Christmas is my favorite holiday of the year. I mean, I really really love Christmas. I know it´s gotten a bad reputation the past 5, 10 years b/c Christmas isn´t really what it used to be - basically I think people have forgotten the real meaning of Christmas, which is family, and giving (real giving...not IPOD giving), and love, joy, etc. But for me, Christmas is still the best. I guess I´ve been lucky enough to have a really close family that still know how to enjoy Christmas.

This year is my first time away from my family on Christmas. I knew I would have trouble with this before I moved here, but I was hoping I´d get over it. Apparently, I am not.

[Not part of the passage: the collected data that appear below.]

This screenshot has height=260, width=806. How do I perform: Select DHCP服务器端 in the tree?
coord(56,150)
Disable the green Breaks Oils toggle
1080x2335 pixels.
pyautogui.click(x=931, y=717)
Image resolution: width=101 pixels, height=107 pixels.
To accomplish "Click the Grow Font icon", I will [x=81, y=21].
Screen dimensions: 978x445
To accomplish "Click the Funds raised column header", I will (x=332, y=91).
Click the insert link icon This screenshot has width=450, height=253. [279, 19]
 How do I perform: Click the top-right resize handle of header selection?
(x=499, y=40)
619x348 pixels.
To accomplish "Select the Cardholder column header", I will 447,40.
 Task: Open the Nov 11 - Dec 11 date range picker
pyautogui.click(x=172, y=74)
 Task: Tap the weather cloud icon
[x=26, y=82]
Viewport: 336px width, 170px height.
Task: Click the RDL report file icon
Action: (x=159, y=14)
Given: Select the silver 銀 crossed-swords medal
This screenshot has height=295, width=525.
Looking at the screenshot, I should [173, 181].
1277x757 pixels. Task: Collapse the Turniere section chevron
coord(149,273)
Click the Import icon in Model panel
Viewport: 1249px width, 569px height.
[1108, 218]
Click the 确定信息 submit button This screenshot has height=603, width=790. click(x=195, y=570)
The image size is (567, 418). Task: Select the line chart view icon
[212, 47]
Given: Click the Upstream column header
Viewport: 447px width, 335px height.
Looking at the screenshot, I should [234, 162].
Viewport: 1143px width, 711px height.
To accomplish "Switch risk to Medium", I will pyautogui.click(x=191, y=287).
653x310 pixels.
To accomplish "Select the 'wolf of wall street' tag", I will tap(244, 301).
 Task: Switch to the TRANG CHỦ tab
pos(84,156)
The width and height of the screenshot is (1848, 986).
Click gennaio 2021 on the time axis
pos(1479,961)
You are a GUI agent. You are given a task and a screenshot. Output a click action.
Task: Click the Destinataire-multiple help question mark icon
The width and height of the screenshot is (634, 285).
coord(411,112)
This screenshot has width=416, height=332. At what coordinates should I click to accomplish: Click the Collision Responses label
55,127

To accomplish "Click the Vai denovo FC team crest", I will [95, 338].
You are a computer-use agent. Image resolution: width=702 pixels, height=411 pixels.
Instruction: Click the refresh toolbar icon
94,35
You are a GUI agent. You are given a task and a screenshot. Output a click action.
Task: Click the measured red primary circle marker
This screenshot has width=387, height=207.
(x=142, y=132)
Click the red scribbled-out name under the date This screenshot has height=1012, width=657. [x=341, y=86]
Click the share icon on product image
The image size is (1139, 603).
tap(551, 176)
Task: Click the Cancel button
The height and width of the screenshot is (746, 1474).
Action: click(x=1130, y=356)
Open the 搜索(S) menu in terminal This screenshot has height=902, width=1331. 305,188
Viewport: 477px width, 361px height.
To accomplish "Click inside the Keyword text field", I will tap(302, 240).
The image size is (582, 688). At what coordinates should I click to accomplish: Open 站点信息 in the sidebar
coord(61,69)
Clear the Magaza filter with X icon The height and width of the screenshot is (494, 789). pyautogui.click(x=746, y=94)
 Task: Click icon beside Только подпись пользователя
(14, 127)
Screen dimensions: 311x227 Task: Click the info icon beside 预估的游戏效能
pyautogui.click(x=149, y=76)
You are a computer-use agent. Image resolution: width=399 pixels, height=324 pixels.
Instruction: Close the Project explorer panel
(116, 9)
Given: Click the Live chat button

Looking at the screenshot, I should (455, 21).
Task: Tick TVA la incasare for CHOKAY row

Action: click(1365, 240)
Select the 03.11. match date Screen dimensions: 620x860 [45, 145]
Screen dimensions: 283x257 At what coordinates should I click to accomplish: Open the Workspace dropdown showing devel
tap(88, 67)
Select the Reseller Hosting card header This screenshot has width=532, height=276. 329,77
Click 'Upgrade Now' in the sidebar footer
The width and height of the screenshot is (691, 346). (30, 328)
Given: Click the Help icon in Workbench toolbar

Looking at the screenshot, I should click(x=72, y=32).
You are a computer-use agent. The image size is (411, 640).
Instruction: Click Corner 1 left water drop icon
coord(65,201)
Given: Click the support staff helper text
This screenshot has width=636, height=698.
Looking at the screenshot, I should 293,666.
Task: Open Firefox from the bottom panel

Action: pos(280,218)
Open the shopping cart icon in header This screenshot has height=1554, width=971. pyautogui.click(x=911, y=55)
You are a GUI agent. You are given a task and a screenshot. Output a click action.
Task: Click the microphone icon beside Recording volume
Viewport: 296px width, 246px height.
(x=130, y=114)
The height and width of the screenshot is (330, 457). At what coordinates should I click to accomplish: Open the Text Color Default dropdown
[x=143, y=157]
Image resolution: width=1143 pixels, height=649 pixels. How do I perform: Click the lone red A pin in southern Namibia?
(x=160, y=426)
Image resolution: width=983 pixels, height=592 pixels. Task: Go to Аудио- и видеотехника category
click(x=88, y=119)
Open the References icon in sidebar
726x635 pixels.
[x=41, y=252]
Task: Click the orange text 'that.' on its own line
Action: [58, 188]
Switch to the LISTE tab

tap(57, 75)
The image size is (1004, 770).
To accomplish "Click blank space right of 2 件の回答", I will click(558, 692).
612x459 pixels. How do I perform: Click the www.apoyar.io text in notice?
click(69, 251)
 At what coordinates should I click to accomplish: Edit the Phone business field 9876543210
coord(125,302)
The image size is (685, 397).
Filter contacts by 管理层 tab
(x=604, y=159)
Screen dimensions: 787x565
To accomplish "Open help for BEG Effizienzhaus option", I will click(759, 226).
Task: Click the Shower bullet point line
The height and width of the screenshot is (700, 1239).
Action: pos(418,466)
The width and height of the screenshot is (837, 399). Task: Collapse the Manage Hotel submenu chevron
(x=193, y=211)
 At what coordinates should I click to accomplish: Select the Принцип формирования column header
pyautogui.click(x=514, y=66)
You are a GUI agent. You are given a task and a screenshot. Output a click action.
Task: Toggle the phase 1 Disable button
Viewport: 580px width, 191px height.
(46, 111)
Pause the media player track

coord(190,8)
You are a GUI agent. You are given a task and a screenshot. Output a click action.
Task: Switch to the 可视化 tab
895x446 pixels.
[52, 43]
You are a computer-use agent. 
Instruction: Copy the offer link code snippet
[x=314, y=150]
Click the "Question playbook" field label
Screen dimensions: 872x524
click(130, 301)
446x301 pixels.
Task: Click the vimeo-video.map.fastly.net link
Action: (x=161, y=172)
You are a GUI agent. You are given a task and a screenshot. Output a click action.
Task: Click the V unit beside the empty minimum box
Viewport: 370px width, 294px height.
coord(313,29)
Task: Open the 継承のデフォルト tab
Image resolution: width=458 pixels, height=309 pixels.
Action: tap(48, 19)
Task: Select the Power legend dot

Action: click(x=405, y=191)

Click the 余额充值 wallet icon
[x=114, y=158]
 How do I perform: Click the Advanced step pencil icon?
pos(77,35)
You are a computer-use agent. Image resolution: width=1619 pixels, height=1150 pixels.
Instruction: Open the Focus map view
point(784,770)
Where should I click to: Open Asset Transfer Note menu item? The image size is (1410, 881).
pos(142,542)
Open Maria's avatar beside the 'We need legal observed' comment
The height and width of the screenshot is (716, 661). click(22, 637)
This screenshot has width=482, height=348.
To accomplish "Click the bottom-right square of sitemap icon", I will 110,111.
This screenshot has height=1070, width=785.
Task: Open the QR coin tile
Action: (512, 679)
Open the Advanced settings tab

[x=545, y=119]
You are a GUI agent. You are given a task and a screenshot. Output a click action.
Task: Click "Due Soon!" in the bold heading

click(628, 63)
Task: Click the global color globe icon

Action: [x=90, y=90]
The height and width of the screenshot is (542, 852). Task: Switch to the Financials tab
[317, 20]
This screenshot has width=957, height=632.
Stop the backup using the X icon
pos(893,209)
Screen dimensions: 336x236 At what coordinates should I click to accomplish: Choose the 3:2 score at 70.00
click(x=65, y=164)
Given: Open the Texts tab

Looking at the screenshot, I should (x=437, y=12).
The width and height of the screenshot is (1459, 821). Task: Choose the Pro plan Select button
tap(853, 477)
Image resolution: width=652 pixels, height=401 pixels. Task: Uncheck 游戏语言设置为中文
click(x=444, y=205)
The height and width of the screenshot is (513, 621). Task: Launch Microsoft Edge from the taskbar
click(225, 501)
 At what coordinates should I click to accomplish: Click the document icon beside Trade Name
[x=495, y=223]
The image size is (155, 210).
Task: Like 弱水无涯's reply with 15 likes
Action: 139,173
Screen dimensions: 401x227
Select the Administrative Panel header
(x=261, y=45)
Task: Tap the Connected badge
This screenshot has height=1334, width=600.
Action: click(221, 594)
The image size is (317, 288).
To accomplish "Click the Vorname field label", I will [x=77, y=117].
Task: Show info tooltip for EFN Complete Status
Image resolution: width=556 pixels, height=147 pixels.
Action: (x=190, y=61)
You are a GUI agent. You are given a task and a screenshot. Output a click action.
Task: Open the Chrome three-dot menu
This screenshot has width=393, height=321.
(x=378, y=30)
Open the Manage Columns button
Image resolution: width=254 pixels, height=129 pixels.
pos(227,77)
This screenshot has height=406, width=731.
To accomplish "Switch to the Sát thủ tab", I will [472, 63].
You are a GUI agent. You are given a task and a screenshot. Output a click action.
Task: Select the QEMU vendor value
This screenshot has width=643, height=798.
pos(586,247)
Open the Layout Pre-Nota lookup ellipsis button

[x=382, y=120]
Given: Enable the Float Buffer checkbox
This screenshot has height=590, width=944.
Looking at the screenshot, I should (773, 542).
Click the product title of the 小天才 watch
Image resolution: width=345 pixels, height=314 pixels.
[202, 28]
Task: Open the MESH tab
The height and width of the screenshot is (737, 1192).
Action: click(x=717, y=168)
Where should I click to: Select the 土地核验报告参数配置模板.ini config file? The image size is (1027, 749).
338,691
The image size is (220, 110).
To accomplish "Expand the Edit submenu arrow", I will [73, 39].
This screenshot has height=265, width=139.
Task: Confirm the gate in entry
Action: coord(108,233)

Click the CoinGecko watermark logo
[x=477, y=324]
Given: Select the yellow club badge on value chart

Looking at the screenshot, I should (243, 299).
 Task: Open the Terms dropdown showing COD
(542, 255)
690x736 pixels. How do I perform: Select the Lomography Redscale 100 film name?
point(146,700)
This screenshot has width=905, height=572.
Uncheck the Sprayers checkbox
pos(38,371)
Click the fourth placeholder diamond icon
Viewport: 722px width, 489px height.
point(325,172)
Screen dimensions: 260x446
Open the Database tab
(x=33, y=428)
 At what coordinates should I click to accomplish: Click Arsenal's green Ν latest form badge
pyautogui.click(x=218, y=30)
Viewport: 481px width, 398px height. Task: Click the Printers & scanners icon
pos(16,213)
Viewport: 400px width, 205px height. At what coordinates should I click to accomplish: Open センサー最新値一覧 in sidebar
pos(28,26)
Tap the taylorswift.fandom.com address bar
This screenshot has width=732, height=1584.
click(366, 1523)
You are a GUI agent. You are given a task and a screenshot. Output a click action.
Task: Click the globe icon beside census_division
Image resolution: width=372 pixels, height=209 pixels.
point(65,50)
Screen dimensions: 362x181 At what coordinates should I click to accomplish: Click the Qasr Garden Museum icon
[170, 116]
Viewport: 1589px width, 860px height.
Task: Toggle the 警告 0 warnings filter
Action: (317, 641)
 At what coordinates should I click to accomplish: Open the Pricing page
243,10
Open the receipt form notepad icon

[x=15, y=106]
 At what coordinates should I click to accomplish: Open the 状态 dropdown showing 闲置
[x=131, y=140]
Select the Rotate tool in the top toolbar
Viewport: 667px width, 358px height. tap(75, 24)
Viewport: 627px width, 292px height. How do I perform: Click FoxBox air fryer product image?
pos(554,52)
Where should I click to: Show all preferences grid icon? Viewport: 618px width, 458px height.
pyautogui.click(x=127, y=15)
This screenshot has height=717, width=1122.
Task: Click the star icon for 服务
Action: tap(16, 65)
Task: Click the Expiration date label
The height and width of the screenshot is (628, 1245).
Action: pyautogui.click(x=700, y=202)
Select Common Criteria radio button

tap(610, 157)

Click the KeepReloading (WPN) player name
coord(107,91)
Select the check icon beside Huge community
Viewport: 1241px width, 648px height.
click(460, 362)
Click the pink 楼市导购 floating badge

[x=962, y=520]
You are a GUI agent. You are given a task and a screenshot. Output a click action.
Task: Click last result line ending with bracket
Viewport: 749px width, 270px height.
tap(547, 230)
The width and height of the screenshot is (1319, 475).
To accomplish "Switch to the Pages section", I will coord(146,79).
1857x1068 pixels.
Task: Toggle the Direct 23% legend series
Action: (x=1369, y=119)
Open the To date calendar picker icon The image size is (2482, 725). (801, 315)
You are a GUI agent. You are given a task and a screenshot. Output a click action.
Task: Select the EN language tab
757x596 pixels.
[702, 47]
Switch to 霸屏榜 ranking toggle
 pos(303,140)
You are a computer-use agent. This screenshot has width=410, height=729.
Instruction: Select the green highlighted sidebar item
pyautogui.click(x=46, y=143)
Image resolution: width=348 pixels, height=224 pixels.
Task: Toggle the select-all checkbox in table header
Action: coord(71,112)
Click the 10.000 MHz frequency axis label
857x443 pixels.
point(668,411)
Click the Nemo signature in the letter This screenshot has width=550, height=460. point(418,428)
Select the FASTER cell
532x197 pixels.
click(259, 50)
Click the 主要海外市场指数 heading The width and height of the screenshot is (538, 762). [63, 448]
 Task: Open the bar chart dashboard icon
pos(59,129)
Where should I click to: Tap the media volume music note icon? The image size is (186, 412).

As happy as I am to have my relatives in Germany to spend Christmas with, I have also been very sad about this Christmas. I really miss my family and I wish I could be with them too. It also doesn`t help that I was supposed to spend Christmas with a good friend, and that plan just completely and surprisingly (and painfully) fell through. So that just made want to go home more.

For some reason, I find myself sad (and sometimes crying) a lot this holiday season. I usually listen to a lot of Christmas music, but sometimes they just seem too happy. So I`ve been listening to a lot of depressing music instead. As horrible as this may sound, it´s nice to know other people are more sad than I am. I don´t why I just can´t get over it. It makes me angry at myself for being such a baby about it. But I just can´t help it.

1 comment:

Amanda said...

Oh Narf! I feel you dawg. My brother and I are alone and feel like orphans this Christmas. Our parents are in another country and the other brother is far off.
Miss you lots. Wanted to send you a goofy text. I'll email you to get your infos.